Par exemple, certains Nigériens réclament purement et simplement de disqualifier les anciens leaders politiques (c.-à-d. ceux qui ont exercé le pouvoir depuis ou avant la conférence nationale) de la course au pouvoir. Et ce, au motif que ces derniers n’ont pas su apporter des réponses efficaces au problème de développement du Niger.
Quand on sait les frustrations accumulées par les jeunes générations devant l’échec de leurs aînés, cette vision est compréhensible voire justifiable.
Nous ne remettons pas en cause le constat selon lequel l’ancienne classe politique a failli, c’est une réalité. Mais regardons dans le fonds les enjeux de cette idée :
Ainsi, à notre avis, la mesure et la raison voudraient plutôt que l’on envisage un renouvellement de la classe politique graduel, à partir de maintenant, mais qui sera effectif dans le moyen et long terme. Et cela, plutôt par une « disqualification » de fait, sur le terrain de la communication politique et de la campagne électorale. Démocratiquement, sans « coup de force » brusque et sans « tourmentes».

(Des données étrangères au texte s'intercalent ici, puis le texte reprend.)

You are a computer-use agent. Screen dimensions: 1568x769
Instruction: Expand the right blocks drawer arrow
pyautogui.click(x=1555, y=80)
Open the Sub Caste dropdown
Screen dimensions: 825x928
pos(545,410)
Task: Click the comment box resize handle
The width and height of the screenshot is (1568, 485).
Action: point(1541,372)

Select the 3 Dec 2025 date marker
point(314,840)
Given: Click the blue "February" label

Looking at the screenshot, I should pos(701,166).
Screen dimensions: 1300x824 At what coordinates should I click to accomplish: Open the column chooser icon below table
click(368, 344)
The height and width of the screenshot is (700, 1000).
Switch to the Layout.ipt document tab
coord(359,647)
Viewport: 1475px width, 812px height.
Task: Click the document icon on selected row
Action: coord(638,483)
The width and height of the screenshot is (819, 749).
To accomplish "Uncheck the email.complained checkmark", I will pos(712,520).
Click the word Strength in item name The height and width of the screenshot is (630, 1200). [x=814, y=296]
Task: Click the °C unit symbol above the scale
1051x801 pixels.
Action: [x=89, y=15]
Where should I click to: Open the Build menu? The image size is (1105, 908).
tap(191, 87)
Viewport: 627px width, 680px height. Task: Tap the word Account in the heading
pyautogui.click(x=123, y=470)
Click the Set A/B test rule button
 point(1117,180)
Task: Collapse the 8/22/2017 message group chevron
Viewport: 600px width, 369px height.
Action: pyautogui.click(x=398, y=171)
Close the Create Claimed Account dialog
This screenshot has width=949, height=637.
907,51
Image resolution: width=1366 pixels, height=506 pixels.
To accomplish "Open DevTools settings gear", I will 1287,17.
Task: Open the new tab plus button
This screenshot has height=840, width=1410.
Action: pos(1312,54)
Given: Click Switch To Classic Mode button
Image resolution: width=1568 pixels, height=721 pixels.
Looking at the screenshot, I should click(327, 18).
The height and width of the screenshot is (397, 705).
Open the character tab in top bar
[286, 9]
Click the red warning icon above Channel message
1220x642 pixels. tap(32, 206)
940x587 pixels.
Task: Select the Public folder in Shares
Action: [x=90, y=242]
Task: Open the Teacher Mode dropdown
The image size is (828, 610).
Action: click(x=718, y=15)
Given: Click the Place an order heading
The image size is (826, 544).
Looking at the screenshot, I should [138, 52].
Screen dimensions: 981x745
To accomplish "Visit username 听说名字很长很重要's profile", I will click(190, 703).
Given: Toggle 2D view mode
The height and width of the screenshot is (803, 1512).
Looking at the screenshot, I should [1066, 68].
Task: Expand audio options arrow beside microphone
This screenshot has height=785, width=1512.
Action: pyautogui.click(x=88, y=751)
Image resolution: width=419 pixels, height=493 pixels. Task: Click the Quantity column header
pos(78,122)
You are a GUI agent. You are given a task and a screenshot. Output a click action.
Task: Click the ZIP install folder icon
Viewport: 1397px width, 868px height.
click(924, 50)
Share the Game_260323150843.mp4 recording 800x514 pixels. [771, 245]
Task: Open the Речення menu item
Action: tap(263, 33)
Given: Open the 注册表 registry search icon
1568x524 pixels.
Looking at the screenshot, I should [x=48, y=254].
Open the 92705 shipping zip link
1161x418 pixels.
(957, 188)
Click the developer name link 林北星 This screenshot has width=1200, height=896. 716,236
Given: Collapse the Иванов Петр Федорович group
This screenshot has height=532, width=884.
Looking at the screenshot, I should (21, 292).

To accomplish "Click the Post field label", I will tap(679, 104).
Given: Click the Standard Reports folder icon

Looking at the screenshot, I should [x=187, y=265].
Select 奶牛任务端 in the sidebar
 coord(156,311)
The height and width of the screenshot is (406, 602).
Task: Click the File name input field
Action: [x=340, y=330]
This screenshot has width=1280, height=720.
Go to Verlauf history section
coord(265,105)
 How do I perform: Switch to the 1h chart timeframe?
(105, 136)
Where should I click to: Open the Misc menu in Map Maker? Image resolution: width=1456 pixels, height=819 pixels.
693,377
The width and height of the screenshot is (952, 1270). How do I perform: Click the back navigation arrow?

Le résultat de cette approche sera plus enraciné et plus efficace dans le long terme. Il viendra d’un effort de conscientisation des populations sur les échecs des anciennes politiques (corruption, médiocrité des programmes politiques…) et sur les vrais enjeux de développement. Il passera aussi par une éducation véritable des populations en matière électorale et de démocratie, qui prémunirait des anciennes pratiques (achat de vote, vote sur critère de clan, vote sans connaissance des programmes électoraux, élus non redevables de comptes aux électeurs).
Une telle approche, on le voit, sera plus pédagogique et plus durable. Elle implique une mobilisation de la jeunesse, dès maintenant, sur le terrain politique et, surtout, que cette jeunesse soit porteuse de véritables changements de vision, d’éthique et d’innovation politiques.
Moratoire sur les poursuites judiciaires.
Dans la même logique, les poursuites anti-corruption engagées par Tanja doivent être bien démêlées entre ce qui relève de la politique politicienne et ce qui est fondé. Dans tous les cas, il ne revient ni au CSRD ni aux institutions de la transition de traiter ces sujets. Il revient à l’institution judiciaire de faire la part des choses et d’engager les actions qui s’imposent contre tous ceux qui sont coupables de corruption ou de détournement de deniers publics. Nous proposons qu’un moratoire soit mis sur les poursuites durant la transition et que la justice reprenne son cours une fois des institutions démocratiques, crédibles et stables établies.
Durant la période de transition, toute autre source de dérapage doit être évitée pour privilégier une vision consolidée de paix et de développement socio-politique et économique. Nous espérons fort que ces idées recevront l’audition attentive et la compréhension objective de tous les Nigériens, notamment le CSRD, les politiques et tous les acteurs réfléchissant à la sortie de crise. Nous espérons que par l’échange constructif les Nigériens arriveront à sortir de cette crise.